Recent cDNA cloning and sequencing of two Epstein-Barr virus (EBV)-specific mRNAs from latently infected cultures revealed that these RNAs are encoded across the fused terminal repeats of the viral genome and that they are likely to encode two nearly identical proteins with the same transmembrane domains. The smaller predicted protein (LMP2B) lacks 119 amino-terminal amino acids found in the larger one (LMP2A). To test whether these proteins are expressed in latently infected lymphocytes, antibodies to the LMP2 proteins were derived by immunizing rabbits with TrpE-LMP2A fusion proteins.

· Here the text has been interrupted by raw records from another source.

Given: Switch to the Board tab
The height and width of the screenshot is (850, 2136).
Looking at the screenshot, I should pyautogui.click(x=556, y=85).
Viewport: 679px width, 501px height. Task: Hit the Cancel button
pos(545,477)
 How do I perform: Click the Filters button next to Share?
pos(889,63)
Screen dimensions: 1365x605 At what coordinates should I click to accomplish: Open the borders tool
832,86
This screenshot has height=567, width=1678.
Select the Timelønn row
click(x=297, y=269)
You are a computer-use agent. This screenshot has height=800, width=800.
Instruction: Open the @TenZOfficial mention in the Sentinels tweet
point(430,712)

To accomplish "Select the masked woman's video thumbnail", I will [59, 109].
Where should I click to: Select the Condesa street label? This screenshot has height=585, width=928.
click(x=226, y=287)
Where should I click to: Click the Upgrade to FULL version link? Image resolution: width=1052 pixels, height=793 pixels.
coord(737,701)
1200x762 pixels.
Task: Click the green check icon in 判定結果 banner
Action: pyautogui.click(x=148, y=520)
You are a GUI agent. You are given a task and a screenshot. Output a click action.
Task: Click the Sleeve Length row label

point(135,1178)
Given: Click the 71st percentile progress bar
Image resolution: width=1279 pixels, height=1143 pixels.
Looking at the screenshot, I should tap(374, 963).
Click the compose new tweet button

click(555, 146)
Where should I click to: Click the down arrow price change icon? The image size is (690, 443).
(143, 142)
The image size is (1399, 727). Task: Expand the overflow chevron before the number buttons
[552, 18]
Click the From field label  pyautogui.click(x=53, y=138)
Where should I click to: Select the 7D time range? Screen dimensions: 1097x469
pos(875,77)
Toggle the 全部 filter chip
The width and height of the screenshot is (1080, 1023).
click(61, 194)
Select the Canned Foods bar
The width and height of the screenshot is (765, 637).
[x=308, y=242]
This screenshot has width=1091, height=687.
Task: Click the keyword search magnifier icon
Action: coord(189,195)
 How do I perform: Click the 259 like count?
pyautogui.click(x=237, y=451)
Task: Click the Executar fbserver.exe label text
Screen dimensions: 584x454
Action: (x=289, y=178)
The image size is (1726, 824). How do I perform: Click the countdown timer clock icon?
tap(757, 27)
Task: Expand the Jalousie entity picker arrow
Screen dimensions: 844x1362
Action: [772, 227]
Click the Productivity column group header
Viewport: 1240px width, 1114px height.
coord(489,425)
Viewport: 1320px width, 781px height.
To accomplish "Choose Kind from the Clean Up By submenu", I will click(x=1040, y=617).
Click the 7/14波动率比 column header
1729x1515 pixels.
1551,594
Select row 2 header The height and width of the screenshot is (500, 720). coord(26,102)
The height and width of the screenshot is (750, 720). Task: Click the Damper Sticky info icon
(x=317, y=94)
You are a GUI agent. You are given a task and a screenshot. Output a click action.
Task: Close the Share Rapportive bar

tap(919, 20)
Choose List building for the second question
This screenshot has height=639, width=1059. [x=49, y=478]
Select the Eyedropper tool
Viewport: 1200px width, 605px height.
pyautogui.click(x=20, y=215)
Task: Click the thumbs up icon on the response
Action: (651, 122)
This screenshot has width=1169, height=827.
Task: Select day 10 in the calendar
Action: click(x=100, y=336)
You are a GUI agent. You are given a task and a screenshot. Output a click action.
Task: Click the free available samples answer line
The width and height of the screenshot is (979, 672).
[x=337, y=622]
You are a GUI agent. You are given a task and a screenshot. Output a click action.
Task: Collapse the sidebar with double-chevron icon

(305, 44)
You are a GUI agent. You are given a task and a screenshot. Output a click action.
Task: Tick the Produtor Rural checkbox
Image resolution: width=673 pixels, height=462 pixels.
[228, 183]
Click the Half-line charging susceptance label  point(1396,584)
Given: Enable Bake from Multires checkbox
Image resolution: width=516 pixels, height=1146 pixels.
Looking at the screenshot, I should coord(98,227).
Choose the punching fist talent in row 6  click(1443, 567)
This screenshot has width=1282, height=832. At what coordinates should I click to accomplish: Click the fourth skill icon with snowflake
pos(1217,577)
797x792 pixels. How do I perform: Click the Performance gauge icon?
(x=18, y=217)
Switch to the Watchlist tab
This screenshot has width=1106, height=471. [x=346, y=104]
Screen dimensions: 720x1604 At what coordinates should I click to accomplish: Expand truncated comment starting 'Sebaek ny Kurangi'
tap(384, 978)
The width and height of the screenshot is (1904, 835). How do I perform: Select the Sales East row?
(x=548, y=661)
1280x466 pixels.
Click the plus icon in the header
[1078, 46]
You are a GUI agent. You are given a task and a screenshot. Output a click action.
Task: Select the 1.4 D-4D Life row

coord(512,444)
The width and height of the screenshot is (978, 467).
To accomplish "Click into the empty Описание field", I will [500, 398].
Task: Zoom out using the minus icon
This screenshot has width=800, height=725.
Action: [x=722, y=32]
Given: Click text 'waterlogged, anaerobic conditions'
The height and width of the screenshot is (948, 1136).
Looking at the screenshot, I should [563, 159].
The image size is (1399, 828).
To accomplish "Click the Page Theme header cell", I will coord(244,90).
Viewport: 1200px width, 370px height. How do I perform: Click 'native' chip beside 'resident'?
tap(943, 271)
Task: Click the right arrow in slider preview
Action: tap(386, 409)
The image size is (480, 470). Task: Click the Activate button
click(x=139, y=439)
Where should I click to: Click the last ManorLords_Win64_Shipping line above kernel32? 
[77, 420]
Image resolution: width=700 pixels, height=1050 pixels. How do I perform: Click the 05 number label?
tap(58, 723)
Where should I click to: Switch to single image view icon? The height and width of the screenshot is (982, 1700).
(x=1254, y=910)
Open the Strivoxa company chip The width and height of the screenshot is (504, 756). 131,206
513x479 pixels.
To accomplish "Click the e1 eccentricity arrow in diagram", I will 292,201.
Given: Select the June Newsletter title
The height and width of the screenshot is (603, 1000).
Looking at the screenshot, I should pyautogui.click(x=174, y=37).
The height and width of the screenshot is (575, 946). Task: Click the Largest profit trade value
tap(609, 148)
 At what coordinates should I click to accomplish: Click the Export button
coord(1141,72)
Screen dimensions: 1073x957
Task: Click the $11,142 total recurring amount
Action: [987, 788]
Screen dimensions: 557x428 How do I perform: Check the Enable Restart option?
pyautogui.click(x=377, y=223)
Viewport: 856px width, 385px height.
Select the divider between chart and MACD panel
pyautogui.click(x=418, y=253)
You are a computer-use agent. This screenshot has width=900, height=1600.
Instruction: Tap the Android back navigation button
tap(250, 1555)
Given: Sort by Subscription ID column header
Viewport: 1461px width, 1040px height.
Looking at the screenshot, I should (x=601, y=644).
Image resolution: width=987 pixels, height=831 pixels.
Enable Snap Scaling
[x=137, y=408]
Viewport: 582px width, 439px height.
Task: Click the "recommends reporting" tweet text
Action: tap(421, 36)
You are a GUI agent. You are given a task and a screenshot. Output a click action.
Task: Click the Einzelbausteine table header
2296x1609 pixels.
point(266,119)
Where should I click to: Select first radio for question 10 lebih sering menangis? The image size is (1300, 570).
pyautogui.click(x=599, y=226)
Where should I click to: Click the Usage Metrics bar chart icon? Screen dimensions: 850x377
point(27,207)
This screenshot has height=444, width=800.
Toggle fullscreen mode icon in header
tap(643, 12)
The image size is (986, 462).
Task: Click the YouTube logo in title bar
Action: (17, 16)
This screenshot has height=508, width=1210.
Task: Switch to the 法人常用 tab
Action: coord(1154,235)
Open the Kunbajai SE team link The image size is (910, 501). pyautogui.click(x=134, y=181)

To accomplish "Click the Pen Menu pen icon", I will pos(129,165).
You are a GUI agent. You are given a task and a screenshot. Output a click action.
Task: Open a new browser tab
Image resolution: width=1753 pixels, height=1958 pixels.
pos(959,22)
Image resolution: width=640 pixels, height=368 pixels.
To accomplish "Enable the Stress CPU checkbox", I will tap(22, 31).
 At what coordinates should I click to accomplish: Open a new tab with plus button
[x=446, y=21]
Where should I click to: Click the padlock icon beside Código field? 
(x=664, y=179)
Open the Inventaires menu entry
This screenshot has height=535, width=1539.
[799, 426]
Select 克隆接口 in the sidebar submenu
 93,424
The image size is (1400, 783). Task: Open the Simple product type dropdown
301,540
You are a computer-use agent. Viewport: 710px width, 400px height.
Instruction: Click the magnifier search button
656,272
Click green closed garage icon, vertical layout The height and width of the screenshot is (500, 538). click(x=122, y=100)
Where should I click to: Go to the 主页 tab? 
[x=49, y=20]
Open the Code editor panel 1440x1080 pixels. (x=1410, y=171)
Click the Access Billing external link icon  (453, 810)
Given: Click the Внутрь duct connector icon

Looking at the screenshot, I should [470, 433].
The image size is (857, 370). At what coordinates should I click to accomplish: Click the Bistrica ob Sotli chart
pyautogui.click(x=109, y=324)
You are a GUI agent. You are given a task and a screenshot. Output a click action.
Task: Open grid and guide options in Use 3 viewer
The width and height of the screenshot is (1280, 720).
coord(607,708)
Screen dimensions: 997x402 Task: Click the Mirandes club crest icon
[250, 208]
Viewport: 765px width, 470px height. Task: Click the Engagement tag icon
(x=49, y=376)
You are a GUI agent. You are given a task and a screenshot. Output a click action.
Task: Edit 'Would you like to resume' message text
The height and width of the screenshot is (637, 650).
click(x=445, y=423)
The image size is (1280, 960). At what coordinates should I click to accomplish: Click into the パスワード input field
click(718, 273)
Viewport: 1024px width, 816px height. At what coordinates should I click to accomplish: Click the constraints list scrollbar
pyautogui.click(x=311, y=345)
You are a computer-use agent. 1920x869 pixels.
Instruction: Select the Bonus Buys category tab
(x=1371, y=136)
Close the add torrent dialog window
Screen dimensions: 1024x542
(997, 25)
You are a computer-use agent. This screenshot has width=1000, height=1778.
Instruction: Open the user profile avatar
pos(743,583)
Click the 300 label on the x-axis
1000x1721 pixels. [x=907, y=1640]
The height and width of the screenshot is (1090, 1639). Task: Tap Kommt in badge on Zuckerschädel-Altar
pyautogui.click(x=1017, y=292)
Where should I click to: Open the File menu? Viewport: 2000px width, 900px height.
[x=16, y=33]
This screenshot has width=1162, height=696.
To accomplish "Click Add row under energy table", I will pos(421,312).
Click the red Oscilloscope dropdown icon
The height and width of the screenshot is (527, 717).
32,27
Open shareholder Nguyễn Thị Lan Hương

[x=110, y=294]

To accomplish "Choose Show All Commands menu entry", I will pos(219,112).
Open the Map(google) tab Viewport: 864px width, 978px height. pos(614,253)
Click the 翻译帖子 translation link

Affinity-purified LMP2-specific antibodies recognized 54- and 40-kilodalton proteins, corresponding to LMP2A and LMP2B, in immunoblots of rodent fibroblasts stably transfected with eucaryotic expression plasmids containing either the LMP2A or LMP2B cDNA. Similar-size proteins were also identified in immunoblots of latently infected lymphocytes. LMP2A localized to membranes in cellular fractionation studies. In immunofluorescent studies, LMP2 localized in the plasma membrane of EBV-infected lymphocytes, with the majority of reactivity confined to the region of the LMP1 patch. This reactivity was detected in almost all lymphoblastoid cells latently infected with EBV.